Monday, October 29, 2012

Generalizably Thinking

The final chapter in On the Case was dedicated to the role of generalization or the extrapolation, within the readers mind, outward from the specifics of an individual case to the relevant, applicable issues pertaining to the larger report or concern to which the study has dedicated itself.  As is frequently the case in my readings about the problems facing Narrative Inquiry as it attempts to find its place in an increasingly scientistic world I am struck by the inadmissability of the ineffable on both side of the argument. In short that the scientific/academic side will be doomed to an incomplete view as they insist on only recognizing the provable while the personal/narrative side is equally doomed by attempting to "dress up" that which cannot be apprehended as distantly or narrowly scientific.
       There are several well thought out attempts in the last chapter to elucidate how the underpinnings of detail and verisamilitude can be cataloged in retrospect to dissect the success of the "painting a picture" portion of the narrative. Try ing to explain in precise terms how something that seems true to one can be made to seem true to another. Or by what means a human mind my be persuaded to willingly engage its suspension of skepticism to stop resisting a narrative and let its character take up residence in the readers heart. There it is, using words to reach another's heart is cool but if you over focus on those words you cannot know what made them stick. The authors have attempted to systematize some thing the theater folks have nearly proved is best left in the shadows. And this because at a basic human level we have a great distaste for the idea of what makes us choose to suspend that skepticism. It is a joyful process and the keys to invoking this passive imagination are best wielded blindly so that the check on the potential abusability of this power resides in its being tied to belief. Stated sharply, we like to think that only a person who believes can convince us to change our minds or make them up.

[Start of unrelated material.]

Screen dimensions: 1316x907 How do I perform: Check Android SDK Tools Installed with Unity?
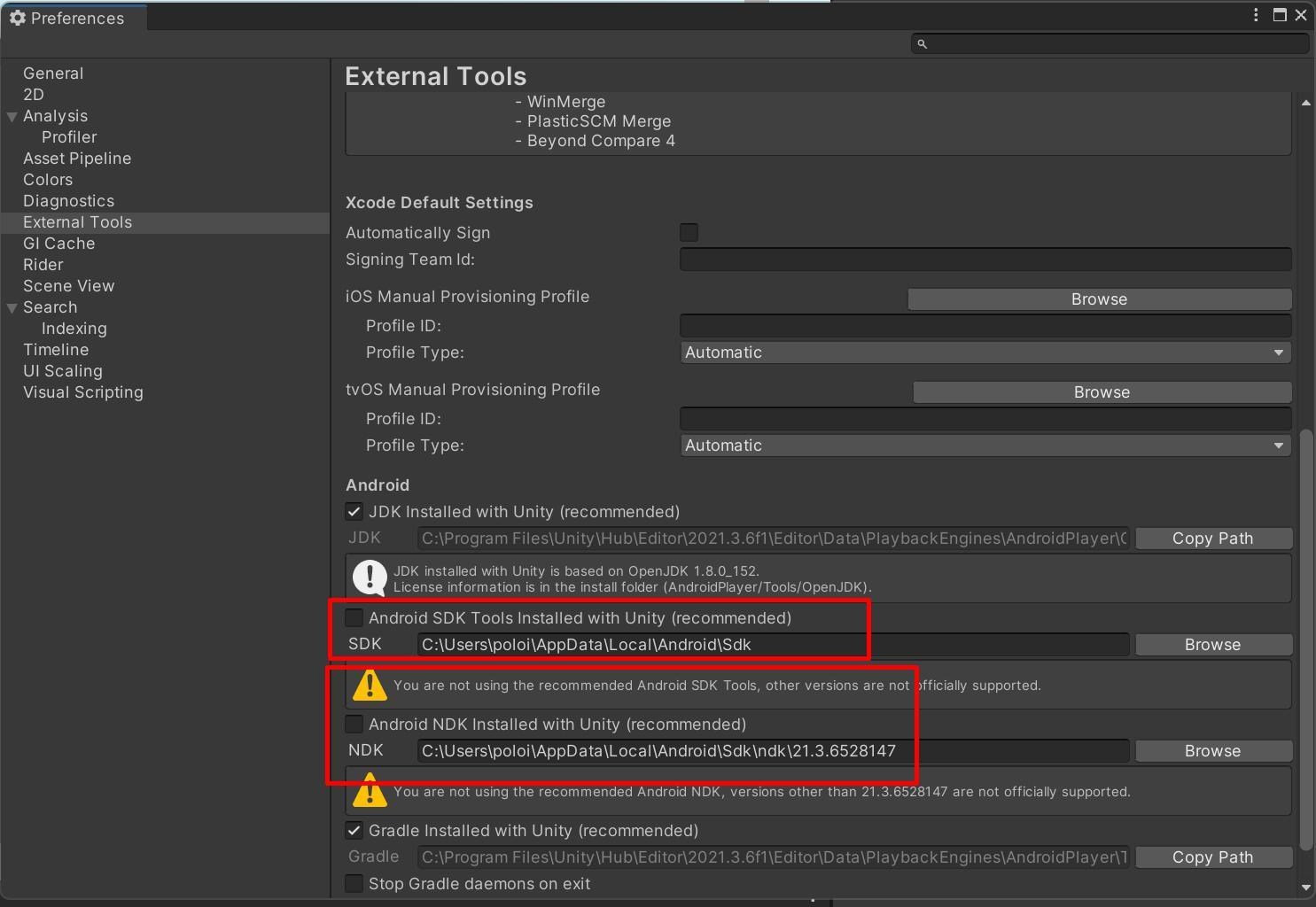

      Thus the healthy role of the ineffable. A narrative will always have the potential to command almost too much power over a "properly" academic report because once the heart is engaged, there's no stopping its sway over the head. Science may be pure but its a head thing and the heart will win one way or another. This explains perhaps the great resistance to Personal Narrative, its detractors rightly and wisely fear the precedent set by letting it dominate, even if the case in question could admittedly use some personalizing.  Before this point, the personal was limited in its scope to realms where its power was clear, we stand now at a time where the personal strives to go where it was once unwelcome and it may be a step back to try and become scientific to force science to admit of its relevance. I submit that the only science-able fact about a personal Narrative would be the countable number of individuals who choose to stand up and say "this touched me."